The space in the area that the new file extent replaces will be freed to be re-allocated again.
The compression case will remain the same, as we have to have the entire compressed extent to extract the area the file extent points to, but this isn't as bad because we limit our compressed extent sizes to 128k, thus we can only waste 128k-4k worth of space per extent at any given time because of bookend extents, compared to 128m-4k worth of wasted space per extent with the normal case.
Stripe tree - PROBABLY NOT GOING TO DO THIS
EDIT: What I want to accomplish and what @morbidrsa want to accomplish are slightly different things, and trying to combine them will remove flexibility for both of us. I'm still going to tackle relocation, but this idea is being set aside.
This is fairly straightforward, it'll track the phyisical location of the logical address space. Traditionally this was just some math, we had a chunk that mapped the physical offset of a block group, and so we would just take the offset from logical address from the block group and use that offset off of the physical start of the block group.

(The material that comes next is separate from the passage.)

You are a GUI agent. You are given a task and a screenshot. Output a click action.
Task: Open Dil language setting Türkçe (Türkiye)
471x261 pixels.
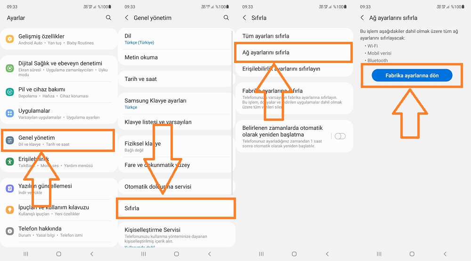(176, 39)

We would replace this with a stripe tree that actually tracked physical locations for the logical offset, so it could be any arbitrary device and physical offset within that device. This would have the following items, again blatantly ripped off from @morbidrsa with some modifications for my uses as well
Relocation - CHANGING FROM MY ORIGINAL IDEA
EDIT: Since I'm not doing the stripe tree I want to handle this in a different way. My plan is to do something sort of like what is described below, but instead make a new REMAP tree. If we relocate a block group we will set a REMAP flag on it's block group flags (maybe, I have to see if I can actually set the flags to something other than data type), and then populate the REMAP tree with where I've relocated the extents inside the block group. On mount this gets loaded up and we will translate any IO to the new logical offset where the extent resides. Once all of the extents have been freed from the block group the remap items will be deleted and the block group itself will be deleted. Of course the chunk will have been reclaimed by the time all of the blocks are remapped in the block group, so the space will be available, just the accounting will be removed later.

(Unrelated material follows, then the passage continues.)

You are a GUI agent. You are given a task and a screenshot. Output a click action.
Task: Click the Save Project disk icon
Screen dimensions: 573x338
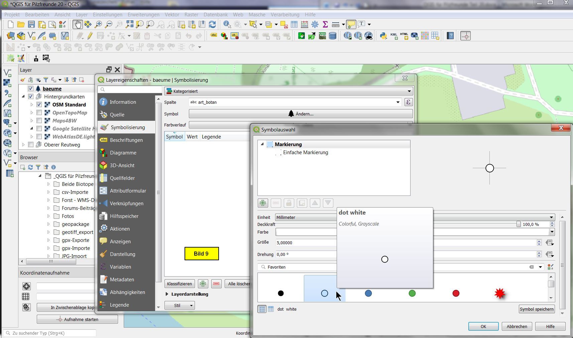(31, 24)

The new relocation behavior would be to migrate block groups as normal, but instead of walking the extent tree we would walk the stripe tree finding all stripes that exist in our logical space. We would then go find gaps in other logical areas that could host our stripe, read in the bytes from a btrfs_stripe_extent, and then write them to a new stripe and update the on disk stripe for the extent. We would keep track of the in memory mapping in an extent_map, so the operation would look something like this
Direct and shared bytes tracking per root - PROBABLY NOT GOING TO DO THIS
EDIT: We still have to do lookups after the fact to figure out if a shared extent went from N to 1 references. And we can likely accomplish this behavior with the current qgroup code, just would require some changes to runtime tracking and we don't need to do it on disk.
There is one tricky problem with qgroups, and that is the conversion of a data extent from shared to exclusive. This is tricky because it requires a full backref lookup everytime we modify an extent so that we can determine if we need to convert the file extent bytes from shared to exclusive. There is not much that can be done about this problem unfortunately, however we can make the intermediate tracking much simpler by storing the current shared and exclusive counts in the root items themselves. This would work like the following
1) Every metadata allocation is exclusive, automatically added to the root when it happens. 2) At snapshot time we do the following
3) At COW time if we're shared we subtract our ->shared, the ->exclusive gets changed when we allocate a new block for the cow. 4) If the reference count went to 1 we know the root that points at us, or we have a fullbackref. If we have the root we go ahead and convert right there. If we have a fullbackref we mark the block to be looked up.
This will reduce the complexity of tracking these counters across the board, and reduce the amount of backref lookups we have to do.